▸ Source
= = = = = = =

Something that has changed is that we’ve worked with the songs in more of a studio manner this time. What can we do to make this as good or cool as possible. That might be adding 4 or 5 different layers of guitars to really make a section pop, which of course isn’t something we could re-create in a live setting, but that doesn’t matter. The important thing is to make great songs that will stand strong in the long run.
 
 
You signed to a new label High Roller Records. Why’s that and how crucial was it for you so as to take the next big step?
 
J: Working with a label that you can actually communicate with has been great. “A Leap Through Matter” would’ve seen the light of day no matter what, but we’re really happy to be a part of High Roller Records for the ride. Great people, great label, and a superb back catalogue to have our record in the mix with.
 
 
You also have a new drummer on board, Christian Holm (Audiopain, Nekromantheon). What are the new things that Kickan brought to the band?
 
J: When you aren’t the original member you’re forever doomed to be the “new guy”, right? He’s been in the band longer than our first drummer, actually. Mainly what he’s brought – and I guess this is experience from his earlier endeavors with other bands – is a great sense of understanding what works in an arrangement. Like how to order parts to make them flow as good as possible. He also has knowledge about the recording process and technicalities like that, which is a great asset. He recorded the Flight debut!
 
 
What does the album title “A Leap Through Matter” declare?
 
J: When coming up with the title of the album we looked through the different songs to see what would make the best title for an album, and “A Leap Through Matter” stood out. It’s quite descriptive, it creates mental images. What it means is totally up to the listener, but you can just read the lyrics in the booklet and it kind of falls into its place I think. The lyric for the song is inspired by Dune. So, maybe it makes more sense if you’ve read the book. Metaphysics and discovering the universal truth.
 
 
Do give us a hint for each track…
 
J: “Arrival”: Spider fingers…
“One with the Sun”: Big…
“The Pendulum”: B.Ö.C.
“A Leap Through Matter”: Tendonitis in the wrist.
“Ride On”: Magnesium.
“Traveler”: Floating mood.
“Reviving Waves”: Fun mid-section.
“Leave the Coast”: Syncopation and riff bonanza.
 
 
Where did the recordings take place and who is responsible for the production, the mixing and the mastering? What has changed in the way you recorded this album and what do you think of the final outcome on the whole?
 
J: We’re very pleased with the result. It was recorded and produced by Salvador (vocalist in Black Viper) in his studio. Jamie Elton mixed and mastered it, although Christoffer and myself were active in this process, as we had a very specific idea about how we wanted the mix to be. It took some work until it all clicked, but when it, it clicked hard, hehe.
 
 
Will there be any music or lyric video out anytime soon and if yes for which track?
 
J: It’s not something we’re very into, so I’d say no for that. If anybody’s interested in making lyric videos then go for it, but who watches those anyway? YouTube is great for underground music that you can’t find on the big streaming platforms, but you don’t watch those, do you? It’s more of a background thing.

= = = = = = =

▸ Dataset section
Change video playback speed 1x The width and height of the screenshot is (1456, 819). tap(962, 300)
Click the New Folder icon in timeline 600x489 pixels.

= = = = = = =

▸ Work to do
1 > Translate this sentence from the band interview into Spanish: "The important thing is to make great songs that will stand strong in the long run."
2 > Summarize the band interview in two sentences.
3 > Continue the band interview from the point where it stops.

▸ Per-task outputs
1 > Lo importante es hacer grandes canciones que se mantengan firmes a largo plazo.

2 > The band worked on the songs for "A Leap Through Matter" in more of a studio manner this time and signed to High Roller Records, a label they can actually communicate with, while their new drummer brought a strong sense of what works in an arrangement and knowledge of the recording process. The album was recorded and produced by Salvador in his studio and mixed and mastered by Jamie Elton, its title song's lyric is inspired by Dune, and the band has no plans for music or lyric videos.

3 >
 
 
Have you planned to give any live shows in 2019?
 
J: We’ll see!
 
 
What are your expectations from “A Leap Through Matter” and what do you wish to achieve with Flight over the next years?
 
J: Just to continue in that path and making songs that we feel passionate about. We’re not in a rush at the moment, so things will happen when it happens.
 
 
How would you describe your music style to someone that hasn’t heard of you before?
 
J: “70s proto heavy metal”, or just “heavy rock” to cover all bases.
 
 
Time for our “weird questions”!!! How did you come up with the name Flight initially?
 
J: I had 1994 Nike Flight sneakers, and while we were discussing a band name for our newly started heavy metal band, a friend of ours pointed at my shoe and said we should just call it “Flight”. We thought it was a prefect fit; it suits our lyrics and mentality as well, so it stuck immediately.
 
 
What is the first thing that comes to mind when you hear the words:
 
J: Rockstar: Energy drink.
Sci-fi: The War of the Worlds soundtrack.
Eurovision: Modulation in the chorus (as we did with “Ride On”!).
Music Realities: What, like TV shows? Ozzy I guess. Who else had a reality show?!
 
 
Which music kind can’t you bear to listen to at all?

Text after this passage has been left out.